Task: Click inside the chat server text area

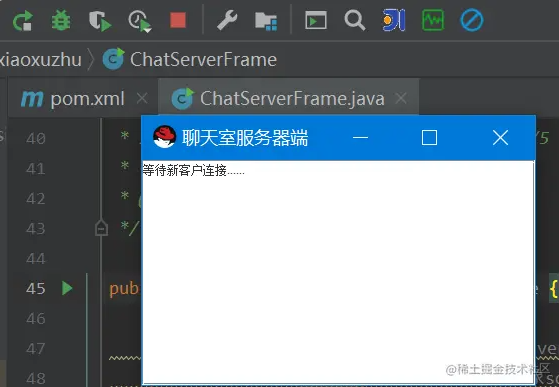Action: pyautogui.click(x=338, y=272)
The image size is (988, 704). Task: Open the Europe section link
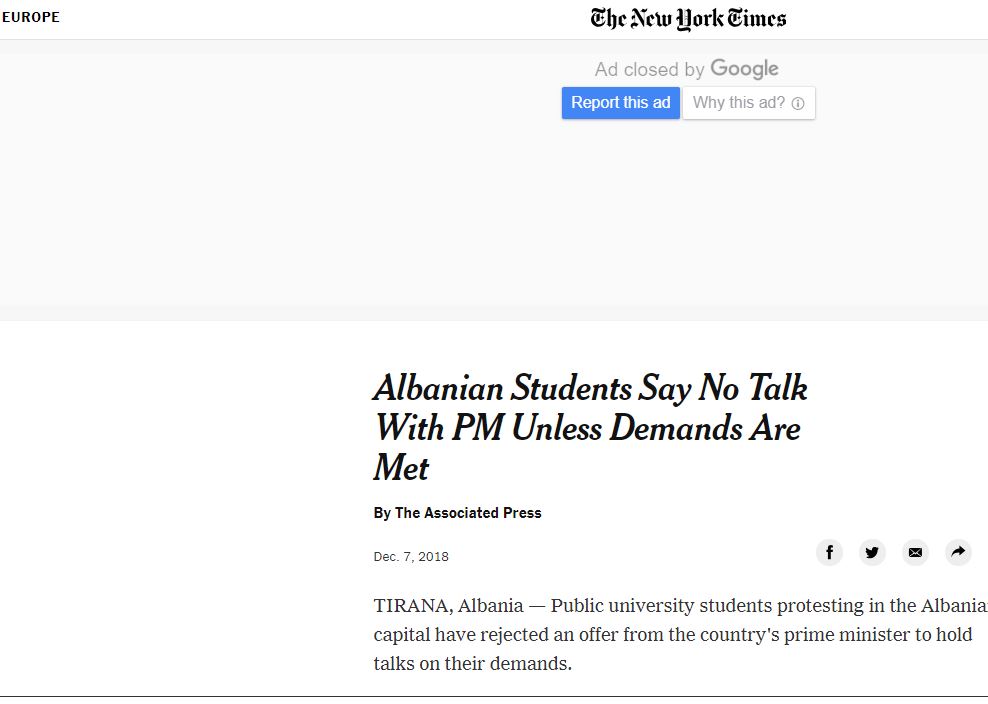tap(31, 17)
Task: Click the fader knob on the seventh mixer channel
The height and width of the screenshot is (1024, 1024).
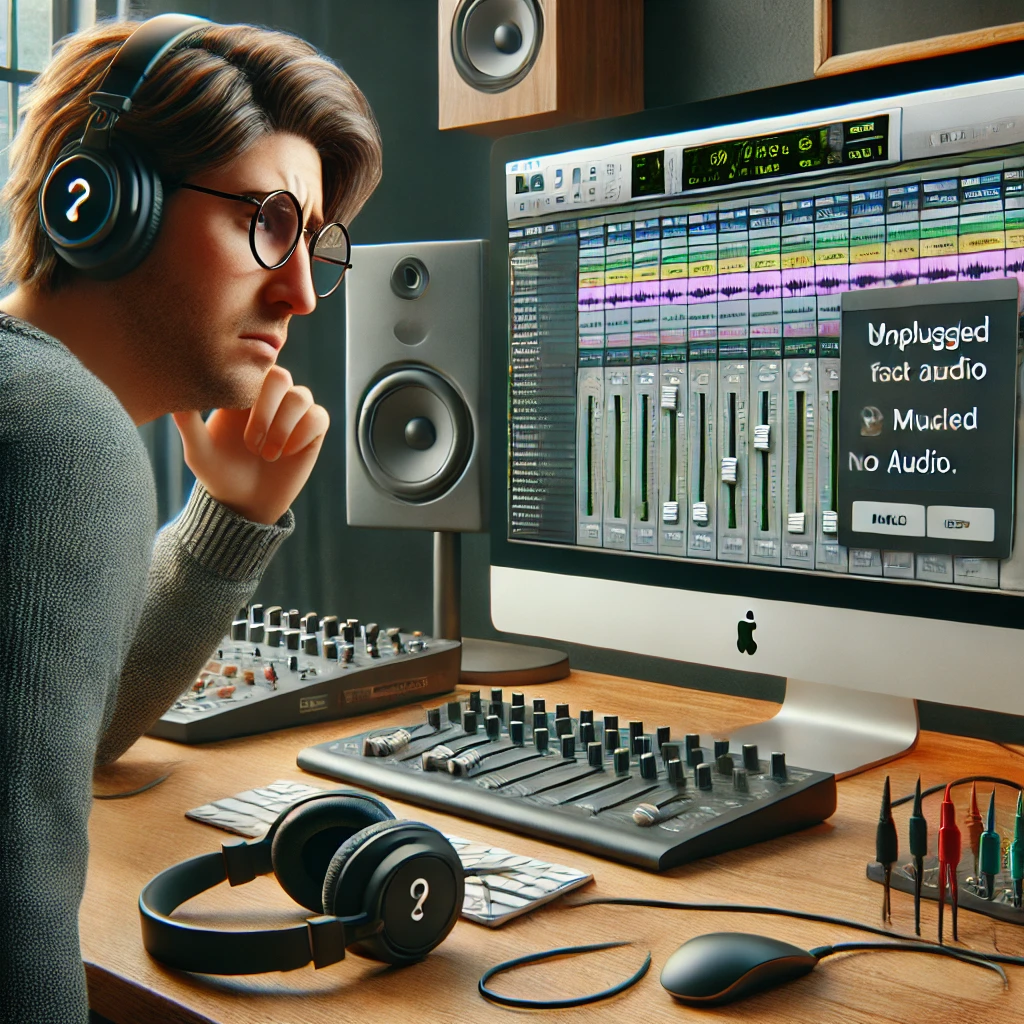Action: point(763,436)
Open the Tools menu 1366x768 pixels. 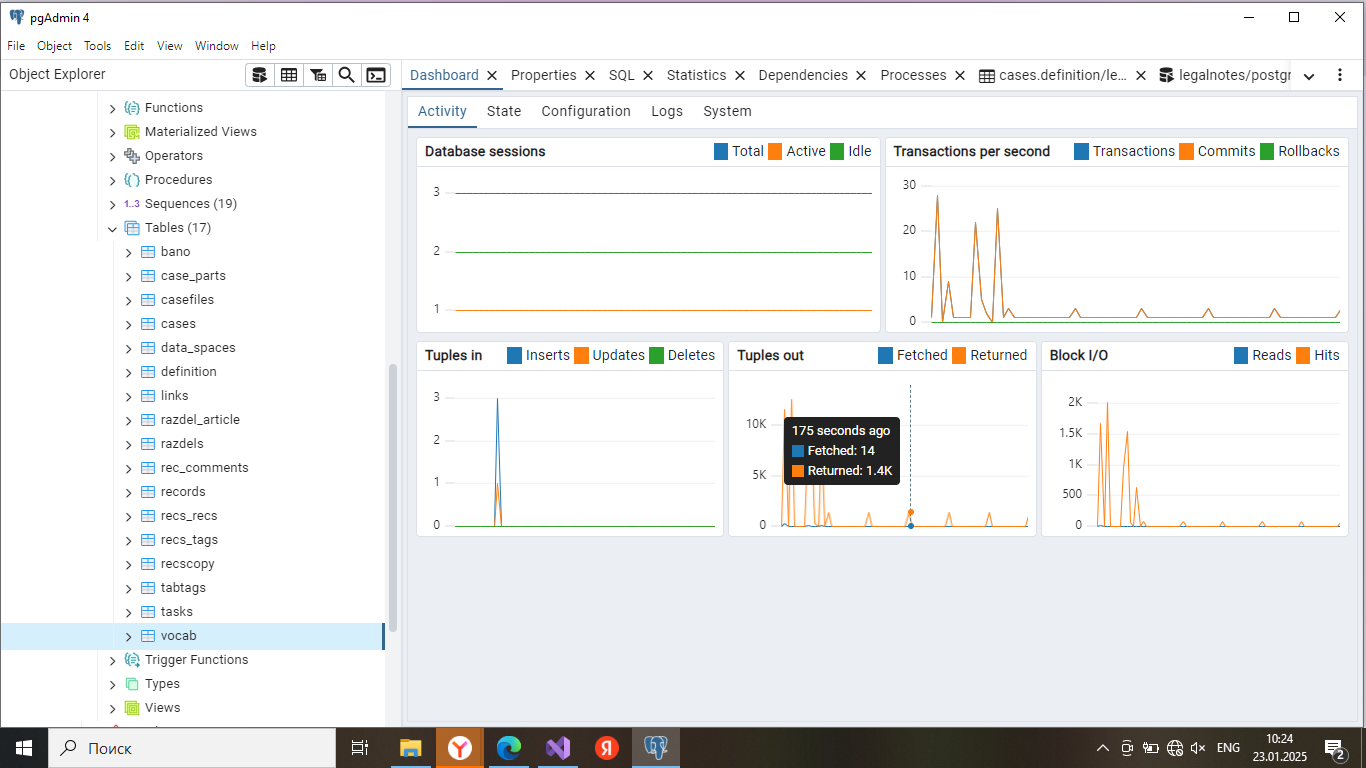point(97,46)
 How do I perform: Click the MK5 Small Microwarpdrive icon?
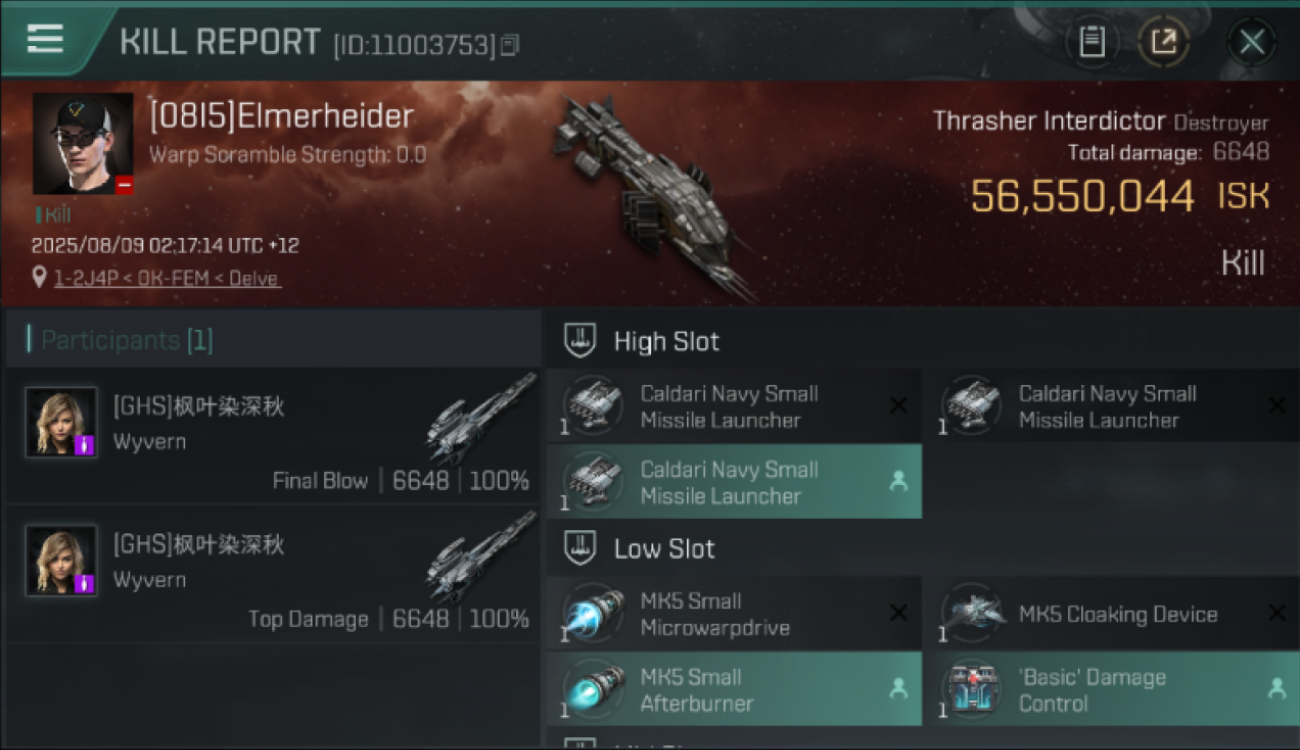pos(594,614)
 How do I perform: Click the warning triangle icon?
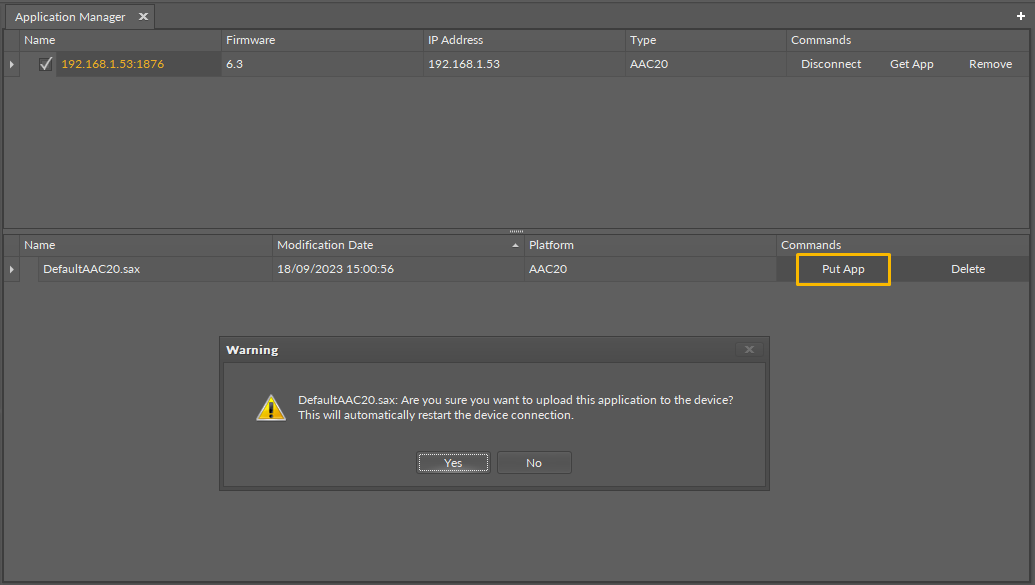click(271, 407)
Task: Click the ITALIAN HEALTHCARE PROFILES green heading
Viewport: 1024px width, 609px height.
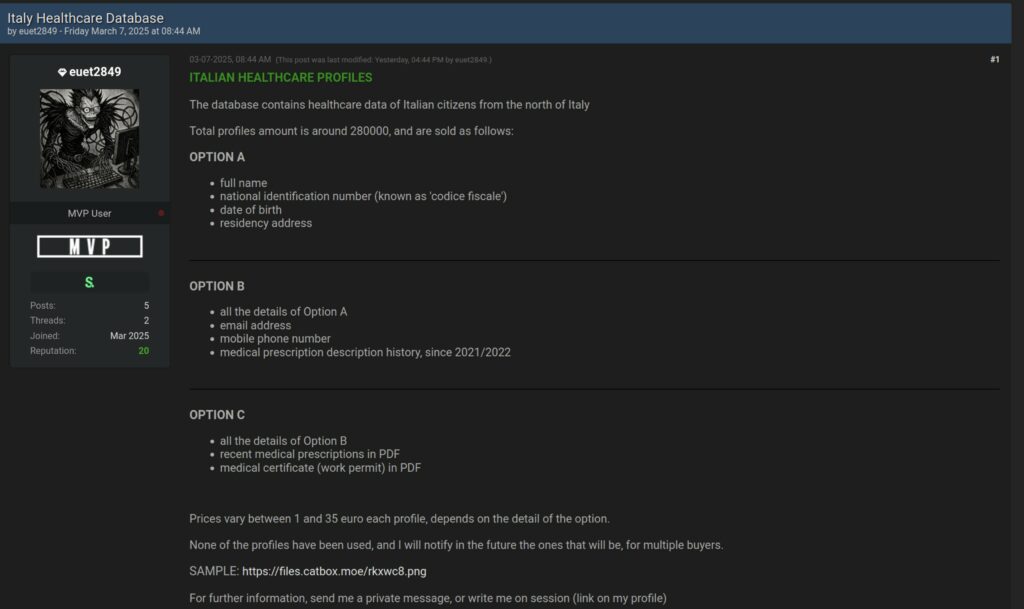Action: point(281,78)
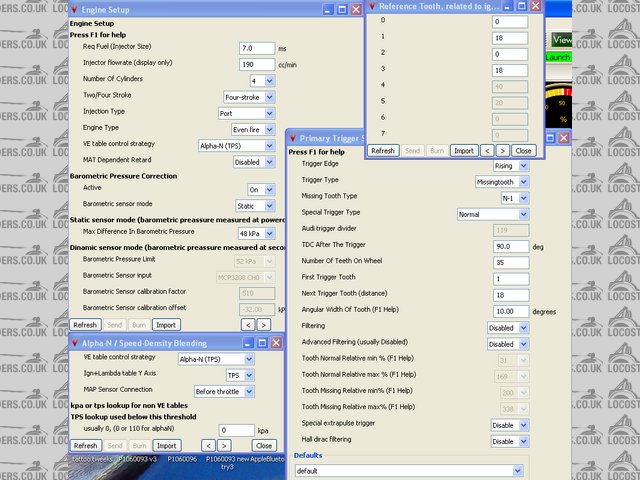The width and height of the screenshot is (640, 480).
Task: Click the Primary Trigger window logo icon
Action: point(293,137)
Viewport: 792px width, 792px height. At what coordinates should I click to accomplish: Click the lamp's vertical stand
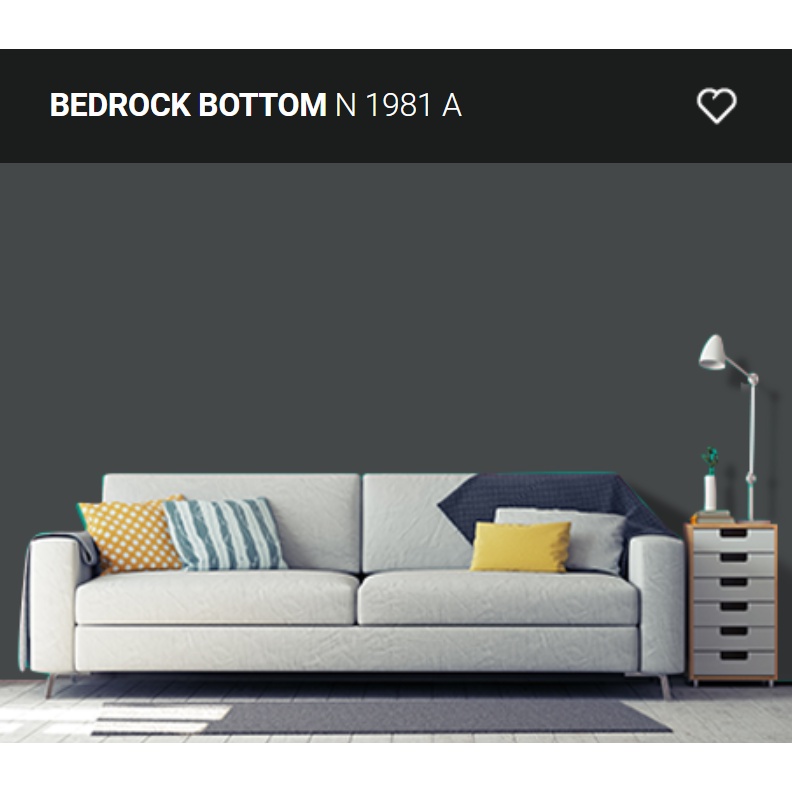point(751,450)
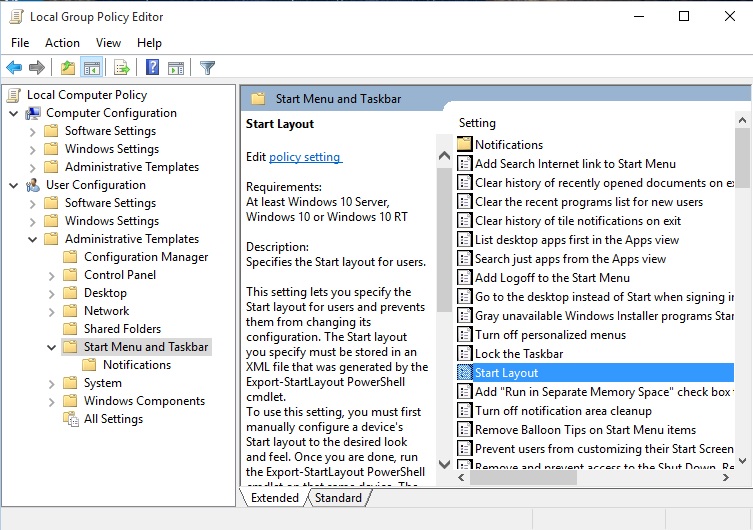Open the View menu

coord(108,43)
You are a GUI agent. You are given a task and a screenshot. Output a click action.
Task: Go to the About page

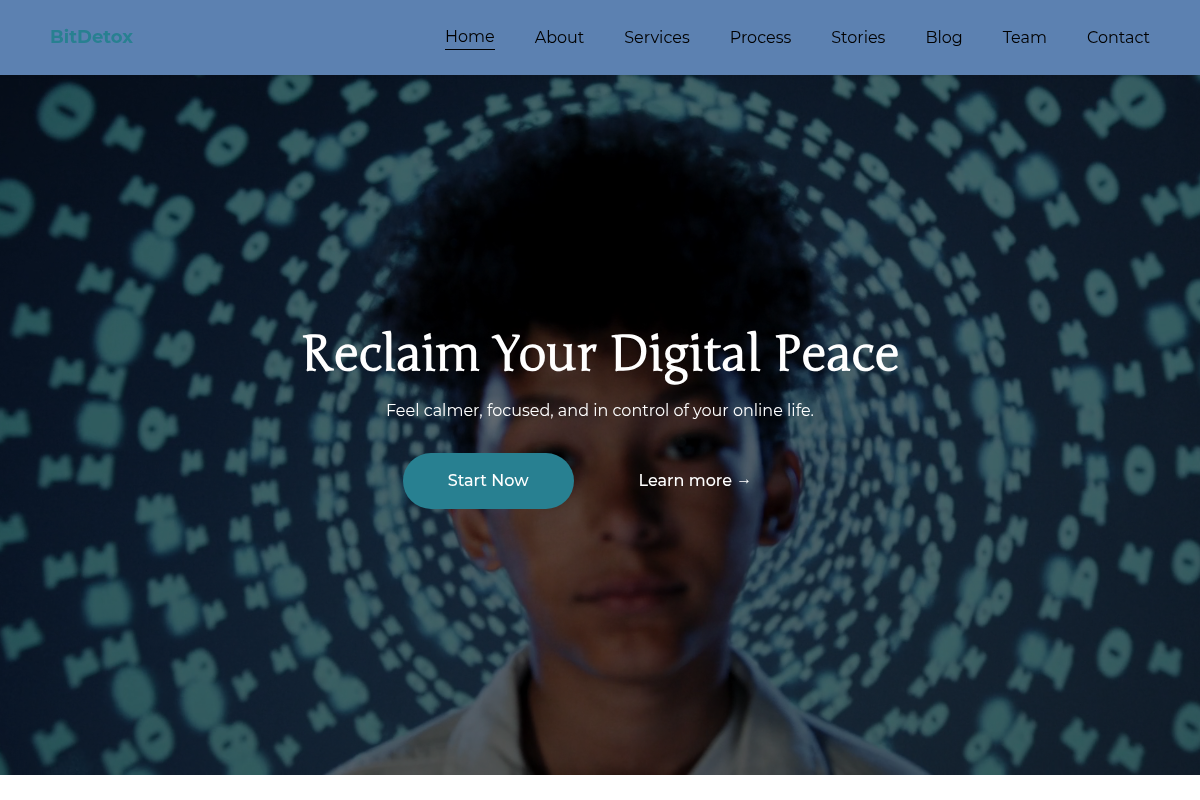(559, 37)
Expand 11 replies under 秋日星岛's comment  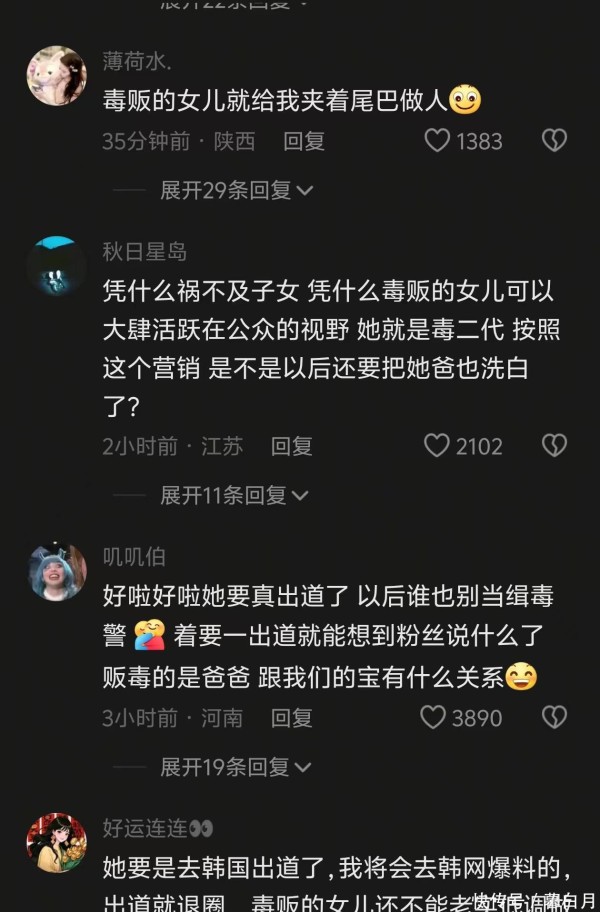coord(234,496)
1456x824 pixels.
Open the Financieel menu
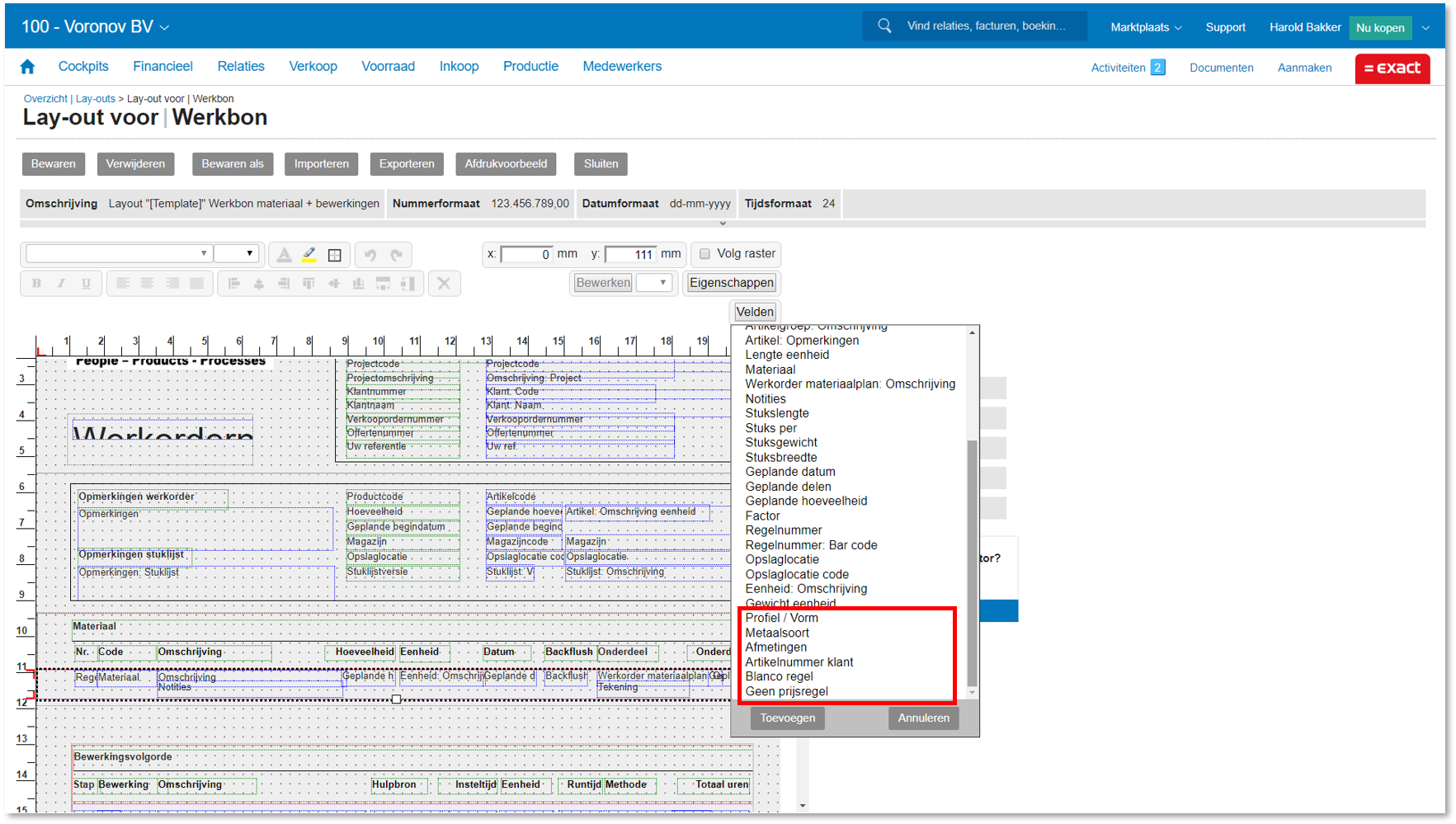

## [WORK TO COMPLETE]
Only lines belong in the copy, not pictures: write out exactly the lines of the records from the first through the one holding "Task: Click the fader".

## [WORKED SOLUTION]
Task: Click inside the chat server text area

Action: pyautogui.click(x=338, y=272)
The image size is (988, 704). Task: Open the Europe section link
tap(31, 17)
Task: Click the fader knob on the seventh mixer channel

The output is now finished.